Fertility break

Hornet

Member
Location
Suffolk
What would be the merits of a mob grazed, one or two year fertility break? Would be interested in the value of that for:

1. A livestock farmer in terms of what rent would be fair to have access to summer grazing or even silage?

2. Value in next crop margin to an arable grower as opposed to a break crop such as linseed or beans (assuming fixed costs are paid for per operation so lowering of FC's achievable)
 

Brisel

Member
Arable Farmer
Location
Midlands
This would be good question to ask in the Direct Drilling sections. There is a very long thread on mob grazing in there.
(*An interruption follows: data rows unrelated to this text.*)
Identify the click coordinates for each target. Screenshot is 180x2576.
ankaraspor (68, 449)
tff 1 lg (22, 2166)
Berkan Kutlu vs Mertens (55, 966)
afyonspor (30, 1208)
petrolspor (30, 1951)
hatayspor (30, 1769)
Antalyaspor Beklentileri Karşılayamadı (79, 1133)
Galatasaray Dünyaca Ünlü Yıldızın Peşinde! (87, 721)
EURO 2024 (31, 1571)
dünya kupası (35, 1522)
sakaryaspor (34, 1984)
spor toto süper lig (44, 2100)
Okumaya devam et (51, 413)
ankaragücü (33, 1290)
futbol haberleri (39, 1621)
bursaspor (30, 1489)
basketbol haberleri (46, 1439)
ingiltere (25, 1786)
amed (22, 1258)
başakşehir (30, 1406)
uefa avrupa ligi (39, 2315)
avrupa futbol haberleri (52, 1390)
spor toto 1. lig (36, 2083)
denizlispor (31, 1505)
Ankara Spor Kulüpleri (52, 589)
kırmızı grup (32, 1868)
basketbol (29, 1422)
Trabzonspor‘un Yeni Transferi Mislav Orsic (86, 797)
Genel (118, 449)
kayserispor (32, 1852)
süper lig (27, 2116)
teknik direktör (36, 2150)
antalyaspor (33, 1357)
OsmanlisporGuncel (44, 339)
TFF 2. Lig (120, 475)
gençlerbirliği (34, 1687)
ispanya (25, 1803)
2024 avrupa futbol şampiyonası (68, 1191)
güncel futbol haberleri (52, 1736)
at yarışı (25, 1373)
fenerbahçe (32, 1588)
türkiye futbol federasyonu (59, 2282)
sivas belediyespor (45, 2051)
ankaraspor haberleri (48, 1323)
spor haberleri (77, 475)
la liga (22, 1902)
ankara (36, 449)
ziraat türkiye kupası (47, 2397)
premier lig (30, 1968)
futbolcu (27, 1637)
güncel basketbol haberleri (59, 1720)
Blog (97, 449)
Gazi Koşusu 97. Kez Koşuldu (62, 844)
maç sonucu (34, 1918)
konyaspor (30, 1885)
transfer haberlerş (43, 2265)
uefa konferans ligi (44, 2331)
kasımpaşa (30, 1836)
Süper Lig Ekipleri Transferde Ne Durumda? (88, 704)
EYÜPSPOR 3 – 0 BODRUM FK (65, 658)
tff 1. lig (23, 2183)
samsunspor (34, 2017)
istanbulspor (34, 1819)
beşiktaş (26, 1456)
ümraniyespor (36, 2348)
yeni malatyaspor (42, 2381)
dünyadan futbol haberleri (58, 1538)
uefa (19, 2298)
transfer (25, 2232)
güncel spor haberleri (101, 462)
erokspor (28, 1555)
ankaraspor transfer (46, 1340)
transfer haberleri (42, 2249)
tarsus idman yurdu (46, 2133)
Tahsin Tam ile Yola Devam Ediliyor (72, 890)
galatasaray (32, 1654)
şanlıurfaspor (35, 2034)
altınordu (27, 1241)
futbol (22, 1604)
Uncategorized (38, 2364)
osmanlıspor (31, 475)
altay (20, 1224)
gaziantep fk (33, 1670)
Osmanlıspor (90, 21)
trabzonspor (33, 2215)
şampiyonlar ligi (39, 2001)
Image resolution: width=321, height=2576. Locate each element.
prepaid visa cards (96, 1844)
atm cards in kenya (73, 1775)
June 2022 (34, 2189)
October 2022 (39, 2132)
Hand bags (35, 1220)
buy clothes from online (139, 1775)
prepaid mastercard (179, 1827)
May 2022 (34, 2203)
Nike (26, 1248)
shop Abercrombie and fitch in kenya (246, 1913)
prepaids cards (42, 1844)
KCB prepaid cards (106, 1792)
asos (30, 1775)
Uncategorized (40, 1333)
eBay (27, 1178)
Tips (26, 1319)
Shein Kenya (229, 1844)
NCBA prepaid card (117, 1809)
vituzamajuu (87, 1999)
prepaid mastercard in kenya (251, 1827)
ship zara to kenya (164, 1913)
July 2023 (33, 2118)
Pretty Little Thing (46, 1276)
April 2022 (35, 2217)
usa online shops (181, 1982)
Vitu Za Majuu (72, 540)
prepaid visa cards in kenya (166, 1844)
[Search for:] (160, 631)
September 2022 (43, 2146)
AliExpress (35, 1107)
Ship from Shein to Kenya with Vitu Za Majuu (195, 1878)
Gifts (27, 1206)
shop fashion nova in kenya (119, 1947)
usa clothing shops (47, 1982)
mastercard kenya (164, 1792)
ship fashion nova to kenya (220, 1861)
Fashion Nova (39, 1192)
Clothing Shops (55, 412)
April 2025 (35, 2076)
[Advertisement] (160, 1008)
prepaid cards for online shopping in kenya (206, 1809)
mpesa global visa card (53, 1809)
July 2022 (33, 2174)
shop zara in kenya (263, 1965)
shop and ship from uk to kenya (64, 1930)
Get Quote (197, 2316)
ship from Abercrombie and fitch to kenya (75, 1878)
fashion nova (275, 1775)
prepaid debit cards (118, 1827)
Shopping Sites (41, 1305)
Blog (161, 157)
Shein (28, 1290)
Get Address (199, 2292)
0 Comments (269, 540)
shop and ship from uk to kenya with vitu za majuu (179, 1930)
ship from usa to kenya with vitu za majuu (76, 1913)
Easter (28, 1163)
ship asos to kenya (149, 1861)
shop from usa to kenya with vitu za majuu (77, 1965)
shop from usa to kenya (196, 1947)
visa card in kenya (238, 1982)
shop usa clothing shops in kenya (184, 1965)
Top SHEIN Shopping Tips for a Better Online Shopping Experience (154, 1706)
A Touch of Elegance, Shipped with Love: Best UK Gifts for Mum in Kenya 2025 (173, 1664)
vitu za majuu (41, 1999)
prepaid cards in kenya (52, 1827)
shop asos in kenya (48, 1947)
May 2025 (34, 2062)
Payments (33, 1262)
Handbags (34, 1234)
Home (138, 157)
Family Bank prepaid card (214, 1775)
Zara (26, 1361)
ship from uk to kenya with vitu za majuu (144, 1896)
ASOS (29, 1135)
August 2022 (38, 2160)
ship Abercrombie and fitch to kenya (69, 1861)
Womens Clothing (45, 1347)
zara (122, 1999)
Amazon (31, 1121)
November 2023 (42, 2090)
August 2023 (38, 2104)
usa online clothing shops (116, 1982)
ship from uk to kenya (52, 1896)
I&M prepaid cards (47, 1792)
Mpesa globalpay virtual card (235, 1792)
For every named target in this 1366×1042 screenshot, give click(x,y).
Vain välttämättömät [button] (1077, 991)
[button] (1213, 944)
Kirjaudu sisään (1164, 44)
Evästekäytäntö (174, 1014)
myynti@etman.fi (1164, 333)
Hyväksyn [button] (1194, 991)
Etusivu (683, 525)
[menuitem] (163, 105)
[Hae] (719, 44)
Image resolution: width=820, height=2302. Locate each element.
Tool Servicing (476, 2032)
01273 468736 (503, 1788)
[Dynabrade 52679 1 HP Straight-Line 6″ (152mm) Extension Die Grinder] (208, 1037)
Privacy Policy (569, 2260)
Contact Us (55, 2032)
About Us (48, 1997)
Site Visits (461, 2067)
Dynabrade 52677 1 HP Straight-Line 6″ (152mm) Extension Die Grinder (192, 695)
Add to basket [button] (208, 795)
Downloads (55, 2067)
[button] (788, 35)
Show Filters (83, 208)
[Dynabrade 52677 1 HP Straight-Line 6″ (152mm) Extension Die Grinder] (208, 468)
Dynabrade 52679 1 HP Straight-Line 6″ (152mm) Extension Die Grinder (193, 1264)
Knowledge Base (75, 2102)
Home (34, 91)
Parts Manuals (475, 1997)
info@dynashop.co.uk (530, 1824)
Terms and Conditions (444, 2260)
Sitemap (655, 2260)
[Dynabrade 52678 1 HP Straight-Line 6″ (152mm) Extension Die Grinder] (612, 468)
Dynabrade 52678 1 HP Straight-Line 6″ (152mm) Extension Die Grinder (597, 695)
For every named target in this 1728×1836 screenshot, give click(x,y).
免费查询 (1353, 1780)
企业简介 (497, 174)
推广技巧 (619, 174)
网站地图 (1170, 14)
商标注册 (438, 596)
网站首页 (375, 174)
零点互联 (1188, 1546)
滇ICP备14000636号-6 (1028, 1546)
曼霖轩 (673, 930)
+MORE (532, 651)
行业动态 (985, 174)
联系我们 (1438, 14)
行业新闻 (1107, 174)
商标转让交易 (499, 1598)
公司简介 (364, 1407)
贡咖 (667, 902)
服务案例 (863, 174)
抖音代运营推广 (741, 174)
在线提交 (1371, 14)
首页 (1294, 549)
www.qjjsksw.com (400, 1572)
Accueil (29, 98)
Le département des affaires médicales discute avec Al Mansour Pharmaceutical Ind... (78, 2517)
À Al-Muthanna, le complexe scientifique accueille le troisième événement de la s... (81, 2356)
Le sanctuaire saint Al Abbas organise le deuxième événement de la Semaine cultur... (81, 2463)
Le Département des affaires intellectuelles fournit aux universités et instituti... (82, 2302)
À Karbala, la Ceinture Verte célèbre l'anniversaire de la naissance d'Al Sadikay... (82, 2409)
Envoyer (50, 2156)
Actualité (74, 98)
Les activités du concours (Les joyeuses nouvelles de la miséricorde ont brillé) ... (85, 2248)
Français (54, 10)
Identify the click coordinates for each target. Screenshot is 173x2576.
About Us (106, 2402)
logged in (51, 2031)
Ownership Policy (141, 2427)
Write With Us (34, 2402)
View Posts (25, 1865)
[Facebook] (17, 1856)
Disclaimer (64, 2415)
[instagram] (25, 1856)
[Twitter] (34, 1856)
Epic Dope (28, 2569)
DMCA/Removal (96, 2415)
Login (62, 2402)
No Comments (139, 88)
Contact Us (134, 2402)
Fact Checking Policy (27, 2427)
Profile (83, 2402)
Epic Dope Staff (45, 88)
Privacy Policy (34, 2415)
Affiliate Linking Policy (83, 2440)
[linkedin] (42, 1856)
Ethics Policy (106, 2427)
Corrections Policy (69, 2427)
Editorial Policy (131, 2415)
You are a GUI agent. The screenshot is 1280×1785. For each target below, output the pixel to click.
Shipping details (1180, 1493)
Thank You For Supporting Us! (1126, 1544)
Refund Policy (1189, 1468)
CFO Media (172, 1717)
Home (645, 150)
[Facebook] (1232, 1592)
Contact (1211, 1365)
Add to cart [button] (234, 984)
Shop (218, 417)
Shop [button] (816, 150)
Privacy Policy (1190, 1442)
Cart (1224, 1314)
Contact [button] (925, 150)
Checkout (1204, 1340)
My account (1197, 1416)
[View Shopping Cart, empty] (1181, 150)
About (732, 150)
I'm running a mob grazing trial here looking at this, based on external reusable Clipex fencing and a radial arrangement of electric fence paddocks around a central water bowser. The plan is to leave the ley down for 6 years (6 year rotation here). The trouble with short leys is the establishment cost of the grass. Spreading this over a longer period really reduces the cost per year then you've go the not inconsiderable cost of fencing and water infrastructure for grazing.
  1. What are grazing rents in your area? New leys are more attractive for silage which helps the location but your soil benefits will be lower unless biomass offtake is covered by manure in return. I don't know how compatible this is with the proper mob grazing concept that is much better for soil health.
  2. This depends on grassland pests like wireworm attacking your following crop or what weed issues you had before. Quantifying a 1% increase in soil organic matter in terms of yield is also tricky. Ryegrass leys strip potash out of the soil and are not a true take all break. My first wheat after a 1 year Westerwolds silage ley was 1 t/ha less than wheat after osr and needed Dursban thanks to frit fly. Those fields now have a IRG/Westerwolds volunteer problem, so it's not necessarily all a good thing.
 

Hornet

Member
Location
Suffolk
This would be good question to ask in the Direct Drilling sections. There is a very long thread on mob grazing in there.

I'm running a mob grazing trial here looking at this, based on external reusable Clipex fencing and a radial arrangement of electric fence paddocks around a central water bowser. The plan is to leave the ley down for 6 years (6 year rotation here). The trouble with short leys is the establishment cost of the grass. Spreading this over a longer period really reduces the cost per year then you've go the not inconsiderable cost of fencing and water infrastructure for grazing.
  1. What are grazing rents in your area? New leys are more attractive for silage which helps the location but your soil benefits will be lower unless biomass offtake is covered by manure in return. I don't know how compatible this is with the proper mob grazing concept that is much better for soil health.
  2. This depends on grassland pests like wireworm attacking your following crop or what weed issues you had before. Quantifying a 1% increase in soil organic matter in terms of yield is also tricky. Ryegrass leys strip potash out of the soil and are not a true take all break. My first wheat after a 1 year Westerwolds silage ley was 1 t/ha less than wheat after osr and needed Dursban thanks to frit fly. Those fields now have a IRG/Westerwolds volunteer problem, so it's not necessarily all a good thing.
Thats very interesting, and the crux of weather this is feasible or not; as a gross margin of linseed beans or even a poor, flea beetle damaged rape crop less contracting costs doesn't add up unless you include the yield increase to the next cereal crop.

So the solution? fallow ++ ie fallow with a cover crop and livestock grazing. Minimal VC's: and FC's but with the benefit of all the things a normal break crop would bring plus more OM?

Yes short leys are a problem in terms of establishment and seed costs, but thinking very much as a one or 2 year break crop with an organic matter / manure return hopefully increasing fertility better than a break crop. Would grazing rent cover seed, DD establishment and "temporary" electric mob fencing" costs? Not sure what grazing rents for suffolk would be... £100/ha? Forgive me if I'm talking twaddle (I am an arable man after all!)

Would like to think that a ley with manure from grazing would be as good as an application of compost in terms of soil benefits? In terms of pest problems I'm sure leatherjackets, wireworm etc would be a problem if the ley was down for more than a year!

Weeds: the blackgrass problem in East Anglia going into the future is going to become even more of an issue (by the look of whats happening round here) and I want to be proacive on my approach to its control before it gets unmanageable.

Would a species rich "herbal ley" (clovers etc) be of advantage to livestock and then deserve a better rent, the land would gain from N fixation also, and manure return would help mitigate P and K losses.
 

franklin

New Member
Dont underestimate the value of grass as a fallow instead of beans for greening.

So,

2yr ley. But in reality, farmer keeps it there for three years with the last year being for greening fallow. First two years stock man cuts / grazes as they like. After 1st year work out P&K taken off, and stock man then spreads twice that on as muck. Hence arable man does not loose indicies. First two years are hence working the land hard. Third year arable man gets greening without land going sad. Then you crack on blacking it over for OSR. The savings for a well established crop of OSR after a three year grass break are going to be good. Then wheat, spring barley or whatever, and back to grass.